Clearly a strategic dimension is required in our approach to user experience. So what is to be understood by the phrase “User Experience Strategy”?
‘Experience’ is an inherently strategic construct. It encapsulates both a moment’s lifetime and a lifetime of moments. It spans every form of encounter, real and virtual, as well as all instances of contact between brand and consumer. It also shapes a brand’s reputation in the widest sense.
There is a sweet spot in the relationship between any business and any consumer, where both interests coincide. It is this happy little spot that UX Strategy focuses on – and seeks to grow. Improving UX in a wide-angle, coherent, consistent manner, expands the territory in which the goals of the consumer and the commercial imperatives of the business align.
UX Strategy enables this: it sets your organisation on a path along which you continually bring all user touchpoints into focus and manage them to the point of optimal impact.
Developing a UX Strategy is fundamentally no different to developing any kind of strategy. You start by articulating your current state, you decide upon your intended direction, then you set a prioritised plan of action to get there and decide how you will measure your progress.
We focus on six elemental parts when considering a UX Strategy:
- The Big Picture
- Looking at your organisation inside & out
- Ensuring it is evidence driven
- Identify opportunities to win
- Ensuring it is well governed
- Identify any existing cultural dimensions
First of all, UX Strategists should look at the big picture. That’s obvious, but it’s important that this is front of mind throughout. It will shape how you approach this, right down to who in your organisation you entrust this task to. The approach itself is also dependent on that ‘helicopter view’ – the key to making a successful start in creating a UX Strategy is to have the altitude to look for patterns, for the gaps and opportunities.
Secondly, be careful to maintain that wide focus when taking a view of all the people who influence the experience you provide your users. Look inside and out – not everything that impacts on your user experience is in your direct domain, under your control. Map it all out and create an all-encompassing picture of the touch points and influencing agents.
The third element of the approach to UX Strategy is an absolute commitment to evidence and to research. Far too many initiatives in this field start with long-term members of a team convincing themselves that, because this is what they do for a living, they know their users and their markets – and that the collective intuition that exists in-house is a good enough starting point. Nine times out of ten, it’s not. In fact, it’s usually actively harmful, because if you rely on that collective intuition you may end up tramlining your thinking from the outset. Failing to step back and plan rigorous and perceptive research initiatives is an enormously regressive way of starting something like this.
The fourth part is about understanding your competitor landscape.

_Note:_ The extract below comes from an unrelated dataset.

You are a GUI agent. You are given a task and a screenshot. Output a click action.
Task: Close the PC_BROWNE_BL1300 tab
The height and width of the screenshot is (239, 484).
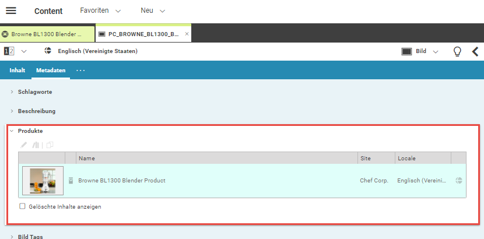point(187,34)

A UX Strategy, just like any other strategy, exists to get the most out of your capabilities, so you may maximise your advantage over competitors and their capabilities. Even if this is something you already do with some regularity, do make it an explicit part of your research and your evidence gathering for this strategic exercise.
Next – governance. I’ve already addressed the importance of senior focus and executive sponsorship for the development of a UX Strategy; that extends into you being able to make the organisational changes required to ensure that the strategy is correctly implemented and managed.
Finally – the cultural dimension. One of the main reasons why UX Strategy fails is because it is being driven by small core of evangelists. A group of people who’ve bought into this, who get it and who just want to get on with it. Very often, that group of people isn’t actually in tune with the business around them. They can’t succeed if they’re trying to do something that has no roots in the way your business thinks and acts.
To sum up, it’s about that proliferation of touchpoints in which you need to be effective in order to win. Research has shown that for every user that comes into contact with you and decides to continue, eight will walk away. Furthermore, it’s about escalating expectations. In the UK, 70% of all retail sales are made to just 18% of shoppers. That means the majority of your sales depend on an incredibly experienced and demanding minority of shoppers. Shoppers that absolutely expect that personal, relevant, consistent, connected experience
And UX design is key to delivering success. It very clearly is time to get UX up to that strategic level, so it can help deliver success in our increasingly challenging environment.